Speaking of that merch, Michelle also takes a few jabs at the resistance-chic fashion marketplace. “And yet the problem with any simple motto, I suppose, is that it can be easier to remember and repeat (or to emblazon on a coffee mug or T-shirt, tote bag, baseball cap, set of No. 2 pencils, stainless-steel water bottle, pair of athleisure leggings, pendant necklace, or wall tapestry, all of which can be found for sale on the internet) than to put it into active daily practice,” she writes.

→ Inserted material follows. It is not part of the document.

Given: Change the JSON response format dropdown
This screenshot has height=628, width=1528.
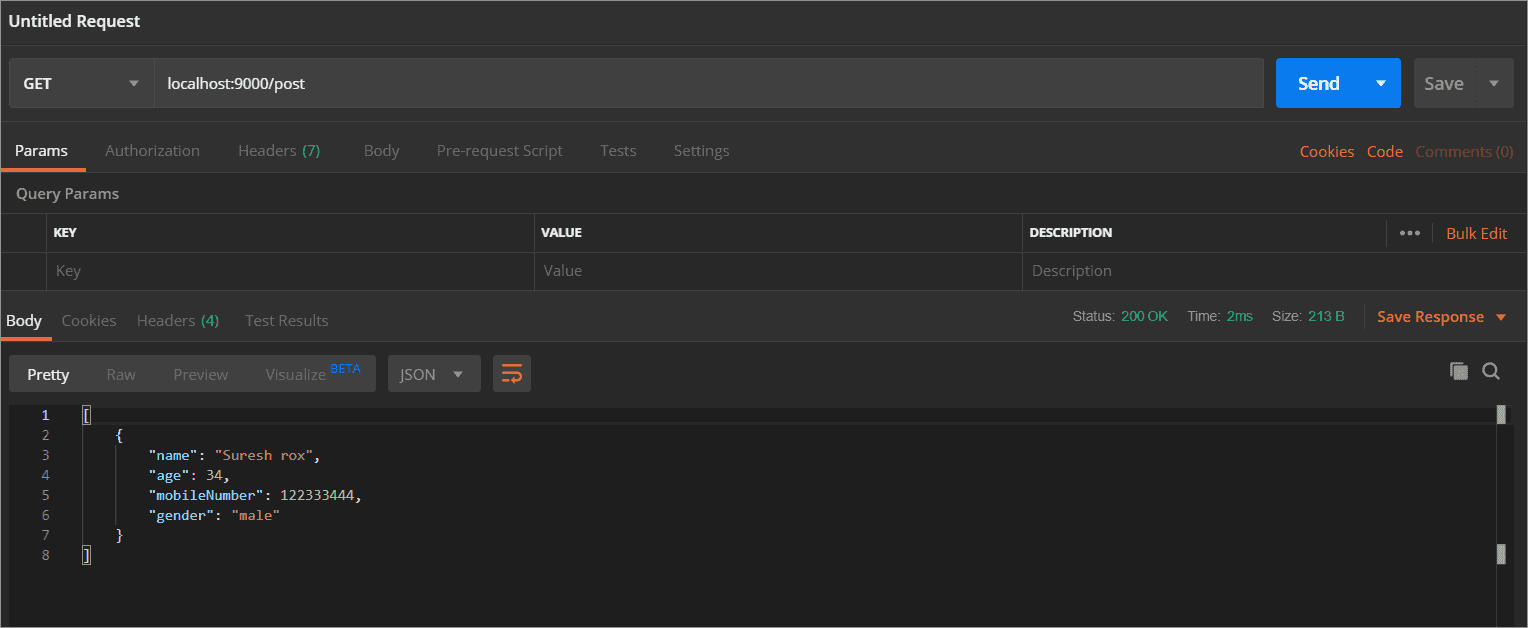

Later Michelle explicitly states: “A motto stays hollow if we only repeat it on products we can sell on Etsy.”
Michelle gets honest about Trump
While Michelle abides by the “When they go low, we go high” mentality, she’s blunt about the hardships of watching Trump take office. “I couldn’t help but return to the choice our country had made to replace Barack Obama with Donald Trump,” she writes. “What were we to take from that?” She goes on to talk about how the Obamas dedicated their lives to promoting certain principles, and how painful it was to watch that be erased:
Whether or not the 2016 election was a direct rebuke of all that, it did hurt. It still hurts. It shook me profoundly to hear the man who’d replaced my husband as president openly and unapologetically using ethnic slurs, making selfishness and hate somehow acceptable, refusing to condemn white supremacists or to support people demonstrating for racial justice. It shocked me to hear him speaking about differentness as if it were a threat. It felt like something more, something much uglier, than a simple political belief.
Later in the book, Michelle explicitly calls out the birther claims that Trump pedaled throughout Barack’s presidency, describing the 45th president as “the chief instigator of that bigotry.” She also writes plainly about Trump’s role in the January 6 riots: “Watching an American president encourage a siege on his own government was perhaps the most frightening thing I’d ever witnessed.”
The Obamas love martinis
Last month when the Obamas were spotted at glam Italian restaurant L’Ardente, a tipster told Washingtonian the couple started the meal with olive martinis. The classic cocktail also makes an appearance in the book, nodding to a possible signature for Barack and Michelle. In the book, Michelle writes about clinking martinis on a rooftop in Hawaii at sunset, and she describes Sasha mixing martinis in water glasses for her parents—or, as Michelle describes them, “a couple of weak martinis.” Michelle displays her astonishment that her daughter even knows how to make martinis, but we’re mainly impressed a 21-year-old college student is drinking anything fancier than UV Blue.